*** Begin section ***

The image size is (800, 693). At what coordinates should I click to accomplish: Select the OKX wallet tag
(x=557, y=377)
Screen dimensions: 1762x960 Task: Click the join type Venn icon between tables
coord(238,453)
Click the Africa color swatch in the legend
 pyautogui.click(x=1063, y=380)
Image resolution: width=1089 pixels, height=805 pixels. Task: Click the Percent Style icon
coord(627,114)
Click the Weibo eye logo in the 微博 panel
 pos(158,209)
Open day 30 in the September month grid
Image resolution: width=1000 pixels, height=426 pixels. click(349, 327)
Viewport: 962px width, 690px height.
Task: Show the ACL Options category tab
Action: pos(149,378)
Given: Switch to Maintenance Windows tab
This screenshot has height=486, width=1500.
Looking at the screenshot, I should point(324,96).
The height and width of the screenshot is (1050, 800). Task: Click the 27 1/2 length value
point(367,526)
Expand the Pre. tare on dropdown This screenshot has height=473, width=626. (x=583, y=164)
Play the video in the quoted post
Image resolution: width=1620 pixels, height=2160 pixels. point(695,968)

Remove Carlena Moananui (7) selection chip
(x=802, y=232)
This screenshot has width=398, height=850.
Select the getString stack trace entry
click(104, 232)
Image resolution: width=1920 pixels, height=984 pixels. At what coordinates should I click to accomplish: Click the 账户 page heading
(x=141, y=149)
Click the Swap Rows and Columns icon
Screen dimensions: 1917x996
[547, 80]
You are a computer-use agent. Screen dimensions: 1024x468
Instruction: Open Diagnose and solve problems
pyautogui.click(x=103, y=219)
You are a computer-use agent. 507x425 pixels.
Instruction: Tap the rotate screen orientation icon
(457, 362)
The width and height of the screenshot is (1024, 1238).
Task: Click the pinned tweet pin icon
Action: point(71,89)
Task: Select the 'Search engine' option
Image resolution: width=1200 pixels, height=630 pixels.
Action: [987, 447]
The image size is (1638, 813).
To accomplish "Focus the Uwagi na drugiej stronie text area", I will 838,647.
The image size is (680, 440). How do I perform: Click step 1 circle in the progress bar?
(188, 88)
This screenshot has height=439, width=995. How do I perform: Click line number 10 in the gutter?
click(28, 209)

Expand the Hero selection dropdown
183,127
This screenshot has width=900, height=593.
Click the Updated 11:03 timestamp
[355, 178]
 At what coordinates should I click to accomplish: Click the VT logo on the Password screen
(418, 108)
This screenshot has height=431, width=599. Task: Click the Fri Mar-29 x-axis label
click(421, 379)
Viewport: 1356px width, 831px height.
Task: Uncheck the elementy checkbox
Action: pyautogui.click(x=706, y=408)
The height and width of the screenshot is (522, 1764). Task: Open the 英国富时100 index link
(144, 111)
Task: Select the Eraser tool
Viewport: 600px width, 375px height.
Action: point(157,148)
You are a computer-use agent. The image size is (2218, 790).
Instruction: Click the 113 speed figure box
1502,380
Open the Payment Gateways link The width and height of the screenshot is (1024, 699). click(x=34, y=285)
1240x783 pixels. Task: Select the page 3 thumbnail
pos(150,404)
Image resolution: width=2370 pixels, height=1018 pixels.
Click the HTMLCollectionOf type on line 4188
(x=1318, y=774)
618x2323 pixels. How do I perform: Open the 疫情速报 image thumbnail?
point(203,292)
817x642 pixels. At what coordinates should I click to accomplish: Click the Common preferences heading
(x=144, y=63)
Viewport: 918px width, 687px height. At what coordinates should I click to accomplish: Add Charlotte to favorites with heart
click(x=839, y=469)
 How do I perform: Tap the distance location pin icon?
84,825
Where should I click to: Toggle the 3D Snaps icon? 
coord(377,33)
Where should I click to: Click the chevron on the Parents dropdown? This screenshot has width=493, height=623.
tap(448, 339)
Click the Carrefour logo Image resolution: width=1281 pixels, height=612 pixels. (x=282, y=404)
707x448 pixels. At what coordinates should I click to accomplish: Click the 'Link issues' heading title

*** End section ***

◆ **What is required**
Of the lines above, extract only those from the line with "This screenshot has height=439, width=995." to the line with "Click the Carrefour", both included, exactly as written.

◆ **Task solution**
This screenshot has height=439, width=995. How do I perform: Click line number 10 in the gutter?
click(28, 209)

Expand the Hero selection dropdown
183,127
This screenshot has width=900, height=593.
Click the Updated 11:03 timestamp
[355, 178]
 At what coordinates should I click to accomplish: Click the VT logo on the Password screen
(418, 108)
This screenshot has height=431, width=599. Task: Click the Fri Mar-29 x-axis label
click(421, 379)
Viewport: 1356px width, 831px height.
Task: Uncheck the elementy checkbox
Action: pyautogui.click(x=706, y=408)
The height and width of the screenshot is (522, 1764). Task: Open the 英国富时100 index link
(144, 111)
Task: Select the Eraser tool
Viewport: 600px width, 375px height.
Action: point(157,148)
You are a computer-use agent. The image size is (2218, 790).
Instruction: Click the 113 speed figure box
1502,380
Open the Payment Gateways link The width and height of the screenshot is (1024, 699). click(x=34, y=285)
1240x783 pixels. Task: Select the page 3 thumbnail
pos(150,404)
Image resolution: width=2370 pixels, height=1018 pixels.
Click the HTMLCollectionOf type on line 4188
(x=1318, y=774)
618x2323 pixels. How do I perform: Open the 疫情速报 image thumbnail?
point(203,292)
817x642 pixels. At what coordinates should I click to accomplish: Click the Common preferences heading
(x=144, y=63)
Viewport: 918px width, 687px height. At what coordinates should I click to accomplish: Add Charlotte to favorites with heart
click(x=839, y=469)
 How do I perform: Tap the distance location pin icon?
84,825
Where should I click to: Toggle the 3D Snaps icon? 
coord(377,33)
Where should I click to: Click the chevron on the Parents dropdown? This screenshot has width=493, height=623.
tap(448, 339)
Click the Carrefour logo Image resolution: width=1281 pixels, height=612 pixels. (x=282, y=404)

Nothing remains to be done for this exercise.